— Start of Provided passage —
This article was published in Scientific American’s former blog network and reflects the views of the author, not necessarily those of Scientific American


As I read the funny pages this morning in the paper, I noticed a running joke: no one keeps their New Year's resolutions. There are a million different personal and psychological reasons for this--but you can use SCIENCE to better understand why you fail, and how to get better at achieving your goals.

The tip I've learn that's helped me the most is to NOT TELL ANYONE about what you want to do, at least not point-blank. The act of announcing what you aim to do to friends and family--and hearing their approval--provides similar satisfaction to achieving the goal, giving you a "premature sense of completeness," as noted in a 2009 study (PDF). And with your self-satisfaction meter already half-full before you start, the motivation to work hard is sapped. Essentially, proclaiming your goals at a New Year's party can undermine your own efforts from the get-go.
— End of Provided passage —
• _Requirement 1_
According to the text on New Year's resolutions, what does announcing a goal to friends and family and hearing their approval give you, as noted in a 2009 study?
— Start of Information given —
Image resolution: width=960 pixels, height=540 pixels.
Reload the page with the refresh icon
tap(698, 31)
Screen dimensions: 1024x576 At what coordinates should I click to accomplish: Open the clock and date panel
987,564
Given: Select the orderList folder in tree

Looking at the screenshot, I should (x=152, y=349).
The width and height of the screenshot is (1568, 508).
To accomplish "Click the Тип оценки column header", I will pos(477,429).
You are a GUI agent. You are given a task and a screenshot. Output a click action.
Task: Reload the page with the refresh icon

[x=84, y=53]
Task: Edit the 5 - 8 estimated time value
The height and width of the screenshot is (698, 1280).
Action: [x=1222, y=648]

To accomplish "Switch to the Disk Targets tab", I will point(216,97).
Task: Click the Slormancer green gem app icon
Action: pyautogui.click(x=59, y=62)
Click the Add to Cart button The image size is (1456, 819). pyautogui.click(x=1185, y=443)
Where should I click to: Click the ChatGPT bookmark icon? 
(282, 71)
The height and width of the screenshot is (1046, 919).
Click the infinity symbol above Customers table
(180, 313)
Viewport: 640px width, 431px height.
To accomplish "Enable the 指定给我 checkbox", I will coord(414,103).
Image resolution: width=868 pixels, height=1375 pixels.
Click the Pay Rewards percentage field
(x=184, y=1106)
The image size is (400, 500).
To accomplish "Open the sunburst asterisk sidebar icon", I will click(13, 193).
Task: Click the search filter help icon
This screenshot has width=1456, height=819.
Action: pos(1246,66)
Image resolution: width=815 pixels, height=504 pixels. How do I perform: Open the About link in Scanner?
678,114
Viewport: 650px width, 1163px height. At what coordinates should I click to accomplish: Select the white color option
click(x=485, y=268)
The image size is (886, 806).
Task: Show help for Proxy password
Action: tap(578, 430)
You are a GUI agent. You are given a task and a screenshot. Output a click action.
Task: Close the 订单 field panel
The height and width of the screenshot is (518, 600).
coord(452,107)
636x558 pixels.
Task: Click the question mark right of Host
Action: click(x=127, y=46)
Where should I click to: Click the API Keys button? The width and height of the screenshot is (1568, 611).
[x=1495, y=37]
— End of Information given —
• _Requirement 2_
Copy the lines of the records verbatim, from the line with "Given: Select the orderList folder in tree" up to and including the line with "Action: [x=1222, y=648]".

• _Exercise result 1_
A "premature sense of completeness."

• _Exercise result 2_
Given: Select the orderList folder in tree

Looking at the screenshot, I should (x=152, y=349).
The width and height of the screenshot is (1568, 508).
To accomplish "Click the Тип оценки column header", I will pos(477,429).
You are a GUI agent. You are given a task and a screenshot. Output a click action.
Task: Reload the page with the refresh icon

[x=84, y=53]
Task: Edit the 5 - 8 estimated time value
The height and width of the screenshot is (698, 1280).
Action: [x=1222, y=648]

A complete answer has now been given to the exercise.